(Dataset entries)

==============================

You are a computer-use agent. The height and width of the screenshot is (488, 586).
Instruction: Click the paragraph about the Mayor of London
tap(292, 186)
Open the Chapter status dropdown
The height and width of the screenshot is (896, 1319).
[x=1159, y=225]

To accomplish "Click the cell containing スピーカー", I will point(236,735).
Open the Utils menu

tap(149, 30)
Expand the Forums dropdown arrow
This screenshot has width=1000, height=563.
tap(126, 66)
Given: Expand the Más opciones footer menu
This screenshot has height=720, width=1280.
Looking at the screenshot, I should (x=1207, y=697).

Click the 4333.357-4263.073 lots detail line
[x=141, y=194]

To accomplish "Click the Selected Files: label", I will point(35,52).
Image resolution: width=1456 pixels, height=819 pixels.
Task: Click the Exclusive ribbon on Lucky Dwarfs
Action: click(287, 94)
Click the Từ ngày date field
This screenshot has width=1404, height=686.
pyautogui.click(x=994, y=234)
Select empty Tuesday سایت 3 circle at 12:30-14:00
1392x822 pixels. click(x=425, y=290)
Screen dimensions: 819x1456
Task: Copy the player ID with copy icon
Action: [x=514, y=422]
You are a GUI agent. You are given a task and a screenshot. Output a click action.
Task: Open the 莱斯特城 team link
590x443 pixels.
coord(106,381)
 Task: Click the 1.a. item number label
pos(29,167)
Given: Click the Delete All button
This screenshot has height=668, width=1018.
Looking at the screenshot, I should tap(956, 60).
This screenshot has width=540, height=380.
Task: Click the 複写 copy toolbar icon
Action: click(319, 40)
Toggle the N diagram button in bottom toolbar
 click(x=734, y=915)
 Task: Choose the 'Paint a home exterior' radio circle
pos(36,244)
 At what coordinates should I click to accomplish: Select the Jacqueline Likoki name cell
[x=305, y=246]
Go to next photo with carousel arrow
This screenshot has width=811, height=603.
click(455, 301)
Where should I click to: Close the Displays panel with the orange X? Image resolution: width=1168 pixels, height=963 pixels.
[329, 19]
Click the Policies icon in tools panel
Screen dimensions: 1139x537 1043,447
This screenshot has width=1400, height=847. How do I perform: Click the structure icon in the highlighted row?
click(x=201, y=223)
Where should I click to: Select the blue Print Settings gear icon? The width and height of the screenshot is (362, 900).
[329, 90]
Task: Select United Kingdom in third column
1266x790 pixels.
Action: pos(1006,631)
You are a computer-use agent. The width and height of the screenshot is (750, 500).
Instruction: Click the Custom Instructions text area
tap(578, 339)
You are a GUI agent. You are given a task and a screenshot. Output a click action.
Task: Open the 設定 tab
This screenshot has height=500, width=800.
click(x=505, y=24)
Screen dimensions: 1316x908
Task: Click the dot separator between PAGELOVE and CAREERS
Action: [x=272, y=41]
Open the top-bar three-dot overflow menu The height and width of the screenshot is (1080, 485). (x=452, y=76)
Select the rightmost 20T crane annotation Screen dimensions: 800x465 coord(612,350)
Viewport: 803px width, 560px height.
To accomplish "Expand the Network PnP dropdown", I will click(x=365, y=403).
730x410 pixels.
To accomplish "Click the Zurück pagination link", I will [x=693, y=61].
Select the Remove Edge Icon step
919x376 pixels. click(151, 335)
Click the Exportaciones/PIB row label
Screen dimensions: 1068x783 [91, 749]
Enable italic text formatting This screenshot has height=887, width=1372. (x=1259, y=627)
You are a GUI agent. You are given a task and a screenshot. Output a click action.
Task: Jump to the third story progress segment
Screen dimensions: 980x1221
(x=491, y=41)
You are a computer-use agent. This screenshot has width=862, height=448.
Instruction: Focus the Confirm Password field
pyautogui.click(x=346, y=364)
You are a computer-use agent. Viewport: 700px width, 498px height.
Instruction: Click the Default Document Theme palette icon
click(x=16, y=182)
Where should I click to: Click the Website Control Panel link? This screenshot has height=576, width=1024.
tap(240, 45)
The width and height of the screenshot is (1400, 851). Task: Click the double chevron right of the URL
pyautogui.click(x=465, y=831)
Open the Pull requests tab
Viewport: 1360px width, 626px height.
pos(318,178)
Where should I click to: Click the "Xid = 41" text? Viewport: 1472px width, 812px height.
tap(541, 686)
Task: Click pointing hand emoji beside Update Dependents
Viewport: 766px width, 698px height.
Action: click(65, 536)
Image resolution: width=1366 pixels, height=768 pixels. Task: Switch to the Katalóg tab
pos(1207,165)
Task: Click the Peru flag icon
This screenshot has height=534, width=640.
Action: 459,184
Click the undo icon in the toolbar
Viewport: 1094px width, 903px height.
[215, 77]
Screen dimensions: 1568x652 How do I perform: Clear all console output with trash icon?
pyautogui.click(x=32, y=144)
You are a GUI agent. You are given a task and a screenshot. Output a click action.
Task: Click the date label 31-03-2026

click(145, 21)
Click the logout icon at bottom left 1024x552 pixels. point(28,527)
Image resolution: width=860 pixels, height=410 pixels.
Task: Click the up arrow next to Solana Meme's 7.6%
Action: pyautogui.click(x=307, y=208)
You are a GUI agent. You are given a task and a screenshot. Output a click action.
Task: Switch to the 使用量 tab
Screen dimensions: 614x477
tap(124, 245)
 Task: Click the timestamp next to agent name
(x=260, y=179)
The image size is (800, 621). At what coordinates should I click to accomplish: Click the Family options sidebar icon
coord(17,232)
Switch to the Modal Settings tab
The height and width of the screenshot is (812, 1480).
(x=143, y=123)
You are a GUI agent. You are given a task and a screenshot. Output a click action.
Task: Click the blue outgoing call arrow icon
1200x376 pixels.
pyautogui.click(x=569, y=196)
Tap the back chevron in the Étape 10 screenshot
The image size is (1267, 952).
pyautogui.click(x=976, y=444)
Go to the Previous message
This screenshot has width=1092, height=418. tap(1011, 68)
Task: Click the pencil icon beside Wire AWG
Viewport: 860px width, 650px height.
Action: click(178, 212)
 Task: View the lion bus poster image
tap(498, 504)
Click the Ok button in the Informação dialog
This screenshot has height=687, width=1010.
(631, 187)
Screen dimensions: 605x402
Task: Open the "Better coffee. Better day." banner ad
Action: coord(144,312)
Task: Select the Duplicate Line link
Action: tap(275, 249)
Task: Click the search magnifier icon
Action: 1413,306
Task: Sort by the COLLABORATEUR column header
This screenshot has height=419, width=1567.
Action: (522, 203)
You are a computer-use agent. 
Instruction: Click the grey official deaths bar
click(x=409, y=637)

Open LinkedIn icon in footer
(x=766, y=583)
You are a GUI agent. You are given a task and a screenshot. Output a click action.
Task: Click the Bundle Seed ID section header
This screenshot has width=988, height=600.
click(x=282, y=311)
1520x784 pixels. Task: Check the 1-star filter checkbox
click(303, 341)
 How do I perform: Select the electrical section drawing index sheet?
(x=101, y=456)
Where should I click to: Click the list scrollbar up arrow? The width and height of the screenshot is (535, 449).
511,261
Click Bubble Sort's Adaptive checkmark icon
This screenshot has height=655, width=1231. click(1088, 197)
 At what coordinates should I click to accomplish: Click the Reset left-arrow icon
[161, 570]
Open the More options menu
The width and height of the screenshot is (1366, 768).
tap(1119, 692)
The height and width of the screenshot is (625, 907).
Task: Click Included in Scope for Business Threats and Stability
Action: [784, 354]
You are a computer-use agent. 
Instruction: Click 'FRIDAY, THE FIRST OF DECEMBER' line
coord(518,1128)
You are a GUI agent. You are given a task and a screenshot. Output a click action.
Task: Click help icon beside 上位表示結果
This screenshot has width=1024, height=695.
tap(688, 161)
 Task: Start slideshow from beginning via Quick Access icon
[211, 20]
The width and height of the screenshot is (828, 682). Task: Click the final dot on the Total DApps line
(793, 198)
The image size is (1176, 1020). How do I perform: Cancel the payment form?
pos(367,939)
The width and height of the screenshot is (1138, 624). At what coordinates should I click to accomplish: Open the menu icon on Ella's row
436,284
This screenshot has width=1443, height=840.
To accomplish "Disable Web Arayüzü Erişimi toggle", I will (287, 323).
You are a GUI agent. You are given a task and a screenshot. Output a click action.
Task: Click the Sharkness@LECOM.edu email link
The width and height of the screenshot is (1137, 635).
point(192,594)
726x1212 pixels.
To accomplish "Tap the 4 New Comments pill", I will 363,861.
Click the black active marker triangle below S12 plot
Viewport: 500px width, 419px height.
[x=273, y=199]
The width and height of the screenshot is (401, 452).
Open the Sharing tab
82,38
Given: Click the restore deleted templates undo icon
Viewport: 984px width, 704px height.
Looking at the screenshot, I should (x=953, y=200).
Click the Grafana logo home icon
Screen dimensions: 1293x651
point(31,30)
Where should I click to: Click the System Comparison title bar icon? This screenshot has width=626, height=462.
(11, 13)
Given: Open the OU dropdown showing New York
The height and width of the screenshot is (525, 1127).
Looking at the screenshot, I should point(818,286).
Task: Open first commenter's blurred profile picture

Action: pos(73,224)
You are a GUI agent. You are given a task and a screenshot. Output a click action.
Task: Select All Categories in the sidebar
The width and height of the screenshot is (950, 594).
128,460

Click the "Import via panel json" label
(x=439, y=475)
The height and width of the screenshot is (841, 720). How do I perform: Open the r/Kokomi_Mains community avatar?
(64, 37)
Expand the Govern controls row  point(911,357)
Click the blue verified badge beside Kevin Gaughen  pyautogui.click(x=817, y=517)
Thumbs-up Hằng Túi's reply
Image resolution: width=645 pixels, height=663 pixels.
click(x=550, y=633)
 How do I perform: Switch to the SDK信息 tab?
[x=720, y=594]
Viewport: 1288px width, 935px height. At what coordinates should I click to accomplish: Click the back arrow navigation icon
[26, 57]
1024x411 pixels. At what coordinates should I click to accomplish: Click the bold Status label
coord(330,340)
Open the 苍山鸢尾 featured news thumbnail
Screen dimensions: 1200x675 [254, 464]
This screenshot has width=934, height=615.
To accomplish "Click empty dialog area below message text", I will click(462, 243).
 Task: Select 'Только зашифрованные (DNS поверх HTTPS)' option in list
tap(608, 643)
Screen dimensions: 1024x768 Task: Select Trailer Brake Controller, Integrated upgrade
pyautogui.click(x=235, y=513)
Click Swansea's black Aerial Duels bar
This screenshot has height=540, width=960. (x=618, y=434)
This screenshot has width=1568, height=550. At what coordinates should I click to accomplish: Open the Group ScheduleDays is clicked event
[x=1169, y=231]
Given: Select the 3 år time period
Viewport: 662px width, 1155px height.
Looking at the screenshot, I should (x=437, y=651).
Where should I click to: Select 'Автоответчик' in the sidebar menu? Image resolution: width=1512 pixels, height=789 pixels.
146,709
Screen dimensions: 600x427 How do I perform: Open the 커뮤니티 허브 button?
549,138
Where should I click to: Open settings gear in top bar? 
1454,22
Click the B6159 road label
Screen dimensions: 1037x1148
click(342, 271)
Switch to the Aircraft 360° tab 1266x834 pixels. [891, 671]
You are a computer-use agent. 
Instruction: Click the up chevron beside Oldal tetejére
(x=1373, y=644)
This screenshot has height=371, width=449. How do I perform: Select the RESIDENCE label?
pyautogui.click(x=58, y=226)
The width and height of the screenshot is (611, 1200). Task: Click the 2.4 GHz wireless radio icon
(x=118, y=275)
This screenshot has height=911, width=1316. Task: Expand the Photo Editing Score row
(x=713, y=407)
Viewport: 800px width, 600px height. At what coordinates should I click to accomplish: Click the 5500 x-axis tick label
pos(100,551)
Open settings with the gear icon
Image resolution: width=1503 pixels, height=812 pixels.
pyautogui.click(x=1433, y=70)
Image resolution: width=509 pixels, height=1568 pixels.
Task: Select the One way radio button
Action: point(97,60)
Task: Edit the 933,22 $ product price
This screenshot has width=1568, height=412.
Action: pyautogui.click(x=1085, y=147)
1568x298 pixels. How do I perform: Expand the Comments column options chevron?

==============================

What you are asked to do
Pick out every line above that contains the word "third" and copy it.

Exercise solution
Task: Select United Kingdom in third column
Task: Jump to the third story progress segment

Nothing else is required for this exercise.